Brief: Wherever the string "Wendy" shows up in the data below, copy the whole line.

Stored records:
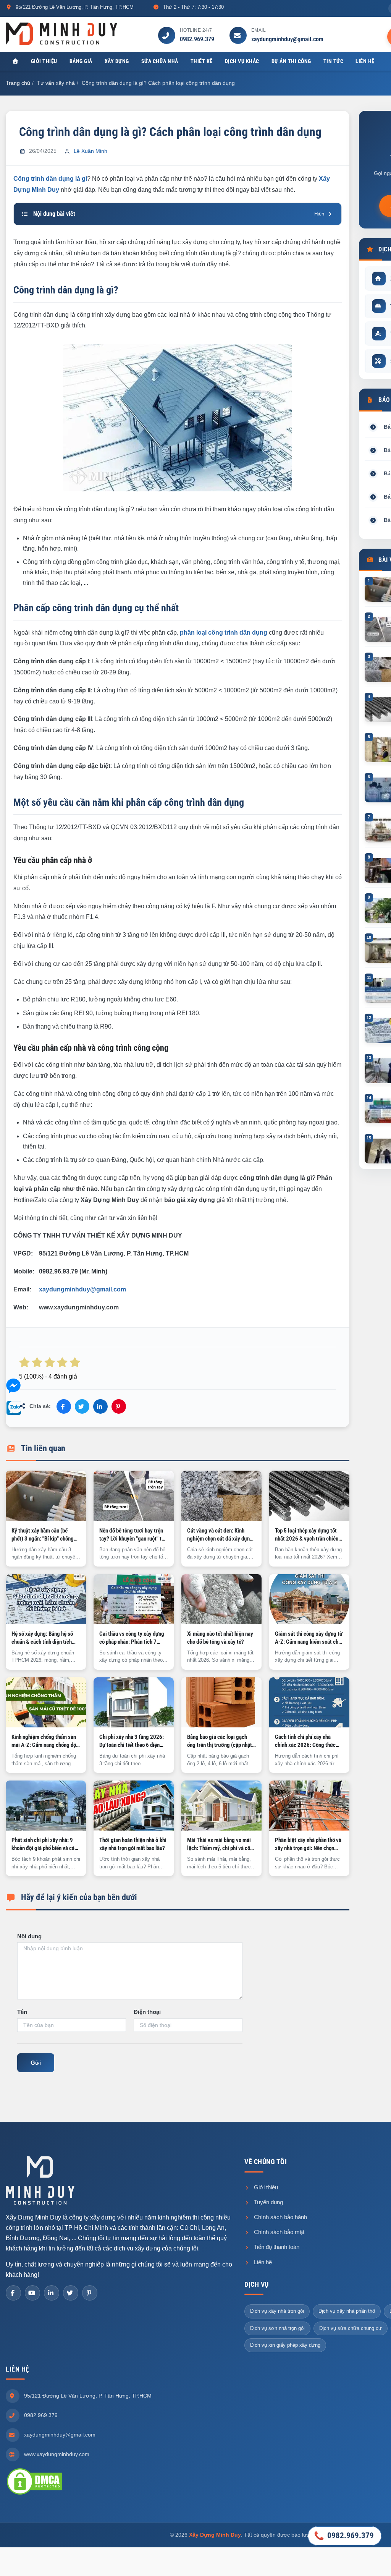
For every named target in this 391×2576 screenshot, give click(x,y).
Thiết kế (202, 61)
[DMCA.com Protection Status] (34, 2481)
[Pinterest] (89, 2293)
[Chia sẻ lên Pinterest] (118, 1406)
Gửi (36, 2062)
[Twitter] (70, 2293)
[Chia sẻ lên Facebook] (64, 1406)
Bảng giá (80, 61)
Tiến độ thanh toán (275, 2247)
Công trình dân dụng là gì (50, 178)
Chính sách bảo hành (279, 2217)
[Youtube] (32, 2293)
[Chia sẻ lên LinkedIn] (100, 1406)
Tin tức (333, 61)
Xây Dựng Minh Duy (215, 2535)
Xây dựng (117, 61)
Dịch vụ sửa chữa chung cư (350, 2328)
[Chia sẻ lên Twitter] (82, 1406)
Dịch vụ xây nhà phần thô (346, 2311)
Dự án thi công (291, 61)
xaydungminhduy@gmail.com (287, 39)
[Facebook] (13, 2293)
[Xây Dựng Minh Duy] (61, 33)
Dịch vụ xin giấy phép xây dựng (285, 2345)
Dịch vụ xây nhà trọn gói (277, 2311)
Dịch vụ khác (242, 61)
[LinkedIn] (51, 2293)
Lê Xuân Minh (90, 151)
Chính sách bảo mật (278, 2232)
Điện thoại (147, 2012)
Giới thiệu (44, 61)
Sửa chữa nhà (159, 61)
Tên (22, 2012)
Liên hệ (365, 61)
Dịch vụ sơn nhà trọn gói (277, 2328)
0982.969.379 (197, 39)
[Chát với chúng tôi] (13, 1387)
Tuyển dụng (267, 2202)
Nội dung (29, 1936)
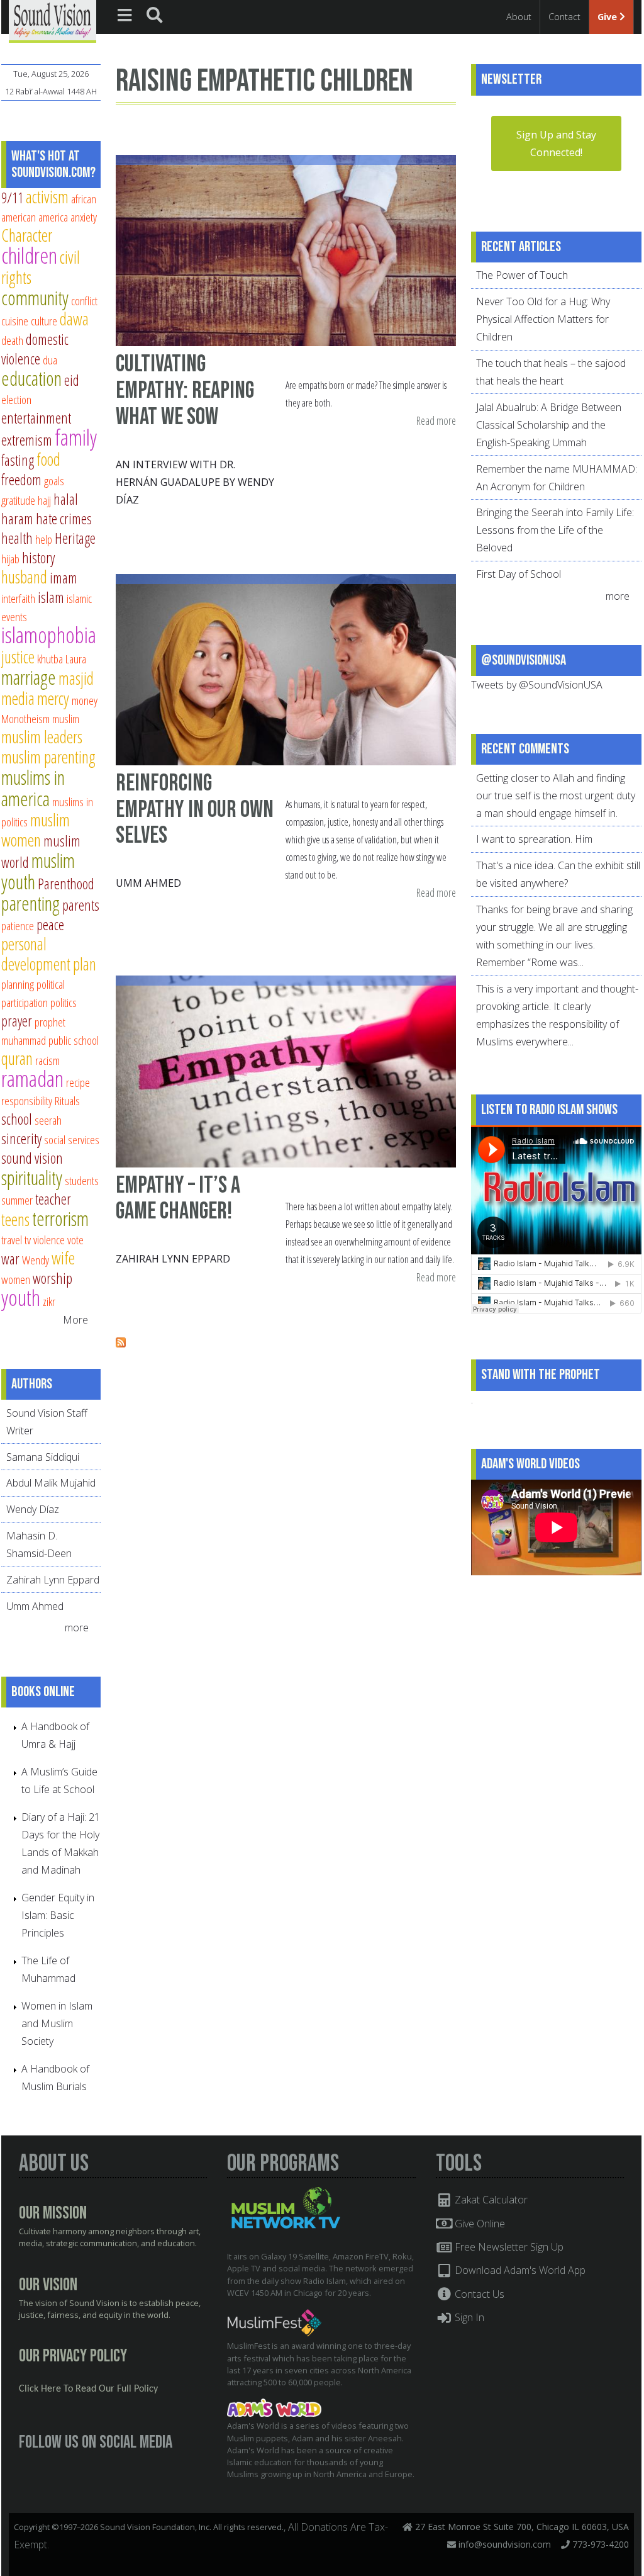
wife (63, 1257)
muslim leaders (41, 736)
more (78, 1627)
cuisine (14, 320)
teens (15, 1219)
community (35, 297)
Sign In (468, 2317)
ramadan (32, 1078)
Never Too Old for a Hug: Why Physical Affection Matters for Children (543, 319)
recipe (78, 1082)
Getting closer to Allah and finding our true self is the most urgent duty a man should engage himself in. (555, 795)
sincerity (21, 1138)
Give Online (478, 2223)
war (10, 1259)
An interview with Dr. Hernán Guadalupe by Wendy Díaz (195, 482)
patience (17, 925)
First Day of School (518, 574)
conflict (84, 300)
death (12, 340)
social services (71, 1139)
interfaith (18, 598)
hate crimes (64, 519)
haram (17, 519)
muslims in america (33, 788)
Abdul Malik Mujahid (51, 1483)
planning (17, 984)
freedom (21, 480)
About (518, 17)
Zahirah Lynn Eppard (173, 1259)
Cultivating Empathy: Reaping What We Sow (185, 390)
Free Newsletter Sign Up (508, 2247)
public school (73, 1040)
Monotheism (25, 718)
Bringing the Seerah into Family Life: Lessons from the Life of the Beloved (555, 529)
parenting (30, 903)
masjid (76, 678)
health (17, 538)
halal (65, 499)
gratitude (18, 500)
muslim (65, 718)
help (43, 539)
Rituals (67, 1100)
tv (28, 1239)
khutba (50, 658)
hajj (44, 500)
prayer (16, 1021)
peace (50, 924)
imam (63, 578)
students (82, 1180)
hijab (10, 558)
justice (18, 656)
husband (24, 576)
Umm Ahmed (148, 883)
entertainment (36, 418)
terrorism (60, 1218)
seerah (48, 1119)
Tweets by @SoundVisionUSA (536, 685)
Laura (75, 658)
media (18, 698)
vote (75, 1239)
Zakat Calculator (490, 2200)
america (53, 216)
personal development (35, 954)
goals (54, 480)
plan (84, 964)
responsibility (26, 1100)
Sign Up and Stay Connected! (556, 143)
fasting (17, 460)
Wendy (35, 1259)
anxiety (83, 216)
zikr (49, 1301)
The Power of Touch (522, 275)
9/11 (12, 198)
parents (80, 905)
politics (63, 1002)
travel (11, 1239)
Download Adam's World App (519, 2270)
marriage (28, 677)
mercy (53, 698)
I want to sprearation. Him (534, 839)
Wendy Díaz (32, 1509)
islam (51, 597)
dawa (74, 318)
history (38, 558)
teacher (53, 1199)
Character (26, 235)
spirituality (31, 1177)
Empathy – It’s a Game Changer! (178, 1198)
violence (49, 1239)
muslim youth (38, 871)
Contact (564, 17)
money (84, 700)
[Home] (52, 20)
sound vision (32, 1158)
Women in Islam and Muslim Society (56, 2023)
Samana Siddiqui (42, 1457)
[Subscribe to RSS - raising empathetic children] (121, 1344)
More (75, 1320)
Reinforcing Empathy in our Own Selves (195, 809)
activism (47, 196)
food (48, 459)
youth (20, 1297)
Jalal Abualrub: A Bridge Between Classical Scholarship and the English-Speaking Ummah (548, 424)
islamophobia (48, 635)
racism (47, 1060)
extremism (26, 440)
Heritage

Solved problem:
An interview with Dr. Hernán Guadalupe by Wendy Díaz (195, 482)
Wendy (35, 1259)
Wendy Díaz (32, 1509)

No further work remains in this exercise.